→ **Written request**: Could you copy out the lines from the one containing "I will point(176,164)." to the one containing "Action: pos(306,88)", both included, with nothing altered?

────────────────────────────────────────

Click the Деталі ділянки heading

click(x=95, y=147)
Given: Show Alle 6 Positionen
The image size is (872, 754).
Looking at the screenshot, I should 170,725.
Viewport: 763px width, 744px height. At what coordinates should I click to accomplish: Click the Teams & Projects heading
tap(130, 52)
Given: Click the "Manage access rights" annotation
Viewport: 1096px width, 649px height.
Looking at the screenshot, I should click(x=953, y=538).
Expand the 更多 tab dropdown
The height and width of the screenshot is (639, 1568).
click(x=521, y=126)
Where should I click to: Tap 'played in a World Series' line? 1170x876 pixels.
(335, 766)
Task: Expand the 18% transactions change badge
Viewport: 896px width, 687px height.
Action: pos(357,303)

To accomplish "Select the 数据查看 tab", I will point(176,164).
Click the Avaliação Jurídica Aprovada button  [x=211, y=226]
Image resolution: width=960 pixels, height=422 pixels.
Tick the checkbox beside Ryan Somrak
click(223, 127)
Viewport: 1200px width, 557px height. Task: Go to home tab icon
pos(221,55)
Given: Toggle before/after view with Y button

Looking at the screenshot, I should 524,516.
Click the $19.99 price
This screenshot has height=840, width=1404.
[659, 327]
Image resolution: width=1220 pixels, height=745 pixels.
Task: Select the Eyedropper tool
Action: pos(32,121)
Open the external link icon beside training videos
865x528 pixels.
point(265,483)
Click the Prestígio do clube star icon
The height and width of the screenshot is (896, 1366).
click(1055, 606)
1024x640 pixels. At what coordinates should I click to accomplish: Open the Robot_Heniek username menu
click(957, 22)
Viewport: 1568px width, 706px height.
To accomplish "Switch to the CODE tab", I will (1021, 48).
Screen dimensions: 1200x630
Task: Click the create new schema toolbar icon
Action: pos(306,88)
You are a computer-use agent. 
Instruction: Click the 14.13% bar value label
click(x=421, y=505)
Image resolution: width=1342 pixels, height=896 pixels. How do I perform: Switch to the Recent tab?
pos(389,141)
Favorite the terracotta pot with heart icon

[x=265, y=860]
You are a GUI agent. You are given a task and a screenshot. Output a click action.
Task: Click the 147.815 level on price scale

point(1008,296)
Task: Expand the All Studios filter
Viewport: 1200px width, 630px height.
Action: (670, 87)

────────────────────────────────────────

→ **Task output**:
To accomplish "Select the 数据查看 tab", I will point(176,164).
Click the Avaliação Jurídica Aprovada button  [x=211, y=226]
Image resolution: width=960 pixels, height=422 pixels.
Tick the checkbox beside Ryan Somrak
click(223, 127)
Viewport: 1200px width, 557px height. Task: Go to home tab icon
pos(221,55)
Given: Toggle before/after view with Y button

Looking at the screenshot, I should 524,516.
Click the $19.99 price
This screenshot has height=840, width=1404.
[659, 327]
Image resolution: width=1220 pixels, height=745 pixels.
Task: Select the Eyedropper tool
Action: pos(32,121)
Open the external link icon beside training videos
865x528 pixels.
point(265,483)
Click the Prestígio do clube star icon
The height and width of the screenshot is (896, 1366).
click(1055, 606)
1024x640 pixels. At what coordinates should I click to accomplish: Open the Robot_Heniek username menu
click(957, 22)
Viewport: 1568px width, 706px height.
To accomplish "Switch to the CODE tab", I will (1021, 48).
Screen dimensions: 1200x630
Task: Click the create new schema toolbar icon
Action: pos(306,88)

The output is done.